### [RECORD LIST]
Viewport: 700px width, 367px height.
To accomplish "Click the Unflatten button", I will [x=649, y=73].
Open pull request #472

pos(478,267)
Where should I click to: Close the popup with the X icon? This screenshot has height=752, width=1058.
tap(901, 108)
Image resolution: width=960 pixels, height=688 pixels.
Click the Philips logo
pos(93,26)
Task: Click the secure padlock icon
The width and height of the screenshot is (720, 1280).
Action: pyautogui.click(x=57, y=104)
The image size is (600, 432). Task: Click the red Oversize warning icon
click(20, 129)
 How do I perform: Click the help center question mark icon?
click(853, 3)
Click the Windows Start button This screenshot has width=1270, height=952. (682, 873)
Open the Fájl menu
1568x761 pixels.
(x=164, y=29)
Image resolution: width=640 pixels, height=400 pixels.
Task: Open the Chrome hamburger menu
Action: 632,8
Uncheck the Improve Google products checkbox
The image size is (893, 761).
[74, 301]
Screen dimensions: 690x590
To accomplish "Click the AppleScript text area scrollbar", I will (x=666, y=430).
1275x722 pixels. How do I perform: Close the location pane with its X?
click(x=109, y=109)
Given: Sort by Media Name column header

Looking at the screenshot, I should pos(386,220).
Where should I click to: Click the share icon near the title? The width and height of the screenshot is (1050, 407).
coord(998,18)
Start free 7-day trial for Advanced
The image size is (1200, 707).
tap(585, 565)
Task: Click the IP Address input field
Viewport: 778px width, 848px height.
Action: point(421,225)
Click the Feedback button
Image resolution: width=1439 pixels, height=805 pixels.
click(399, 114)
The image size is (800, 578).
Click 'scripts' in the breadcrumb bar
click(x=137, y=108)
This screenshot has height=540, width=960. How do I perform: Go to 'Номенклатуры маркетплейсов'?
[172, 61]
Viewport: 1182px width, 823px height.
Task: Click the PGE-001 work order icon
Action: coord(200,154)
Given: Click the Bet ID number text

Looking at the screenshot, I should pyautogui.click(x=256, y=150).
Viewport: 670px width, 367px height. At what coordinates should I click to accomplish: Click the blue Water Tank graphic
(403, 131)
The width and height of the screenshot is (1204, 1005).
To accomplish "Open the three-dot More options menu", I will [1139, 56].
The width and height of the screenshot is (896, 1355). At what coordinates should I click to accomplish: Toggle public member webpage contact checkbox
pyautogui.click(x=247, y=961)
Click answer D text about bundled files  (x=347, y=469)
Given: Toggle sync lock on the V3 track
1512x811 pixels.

### [GOAL]
Arrange every line of the records above into a numbered list, omitting blank lines.

### [SOLUTION BELOW]
1. Viewport: 700px width, 367px height.
2. To accomplish "Click the Unflatten button", I will [x=649, y=73].
3. Open pull request #472
4. pos(478,267)
5. Where should I click to: Close the popup with the X icon? This screenshot has height=752, width=1058.
6. tap(901, 108)
7. Image resolution: width=960 pixels, height=688 pixels.
8. Click the Philips logo
9. pos(93,26)
10. Task: Click the secure padlock icon
11. The width and height of the screenshot is (720, 1280).
12. Action: pyautogui.click(x=57, y=104)
13. The image size is (600, 432). Task: Click the red Oversize warning icon
14. click(20, 129)
15.  How do I perform: Click the help center question mark icon?
16. click(853, 3)
17. Click the Windows Start button This screenshot has width=1270, height=952. (682, 873)
18. Open the Fájl menu
19. 1568x761 pixels.
20. (x=164, y=29)
21. Image resolution: width=640 pixels, height=400 pixels.
22. Task: Open the Chrome hamburger menu
23. Action: 632,8
24. Uncheck the Improve Google products checkbox
25. The image size is (893, 761).
26. [74, 301]
27. Screen dimensions: 690x590
28. To accomplish "Click the AppleScript text area scrollbar", I will (x=666, y=430).
29. 1275x722 pixels. How do I perform: Close the location pane with its X?
30. click(x=109, y=109)
31. Given: Sort by Media Name column header
32. Looking at the screenshot, I should pos(386,220).
33. Where should I click to: Click the share icon near the title? The width and height of the screenshot is (1050, 407).
34. coord(998,18)
35. Start free 7-day trial for Advanced
36. The image size is (1200, 707).
37. tap(585, 565)
38. Task: Click the IP Address input field
39. Viewport: 778px width, 848px height.
40. Action: point(421,225)
41. Click the Feedback button
42. Image resolution: width=1439 pixels, height=805 pixels.
43. click(399, 114)
44. The image size is (800, 578).
45. Click 'scripts' in the breadcrumb bar
46. click(x=137, y=108)
47. This screenshot has height=540, width=960. How do I perform: Go to 'Номенклатуры маркетплейсов'?
48. [172, 61]
49. Viewport: 1182px width, 823px height.
50. Task: Click the PGE-001 work order icon
51. Action: coord(200,154)
52. Given: Click the Bet ID number text
53. Looking at the screenshot, I should pyautogui.click(x=256, y=150).
54. Viewport: 670px width, 367px height. At what coordinates should I click to accomplish: Click the blue Water Tank graphic
55. (403, 131)
56. The width and height of the screenshot is (1204, 1005).
57. To accomplish "Open the three-dot More options menu", I will [1139, 56].
58. The width and height of the screenshot is (896, 1355). At what coordinates should I click to accomplish: Toggle public member webpage contact checkbox
59. pyautogui.click(x=247, y=961)
60. Click answer D text about bundled files  (x=347, y=469)
61. Given: Toggle sync lock on the V3 track
62. 1512x811 pixels.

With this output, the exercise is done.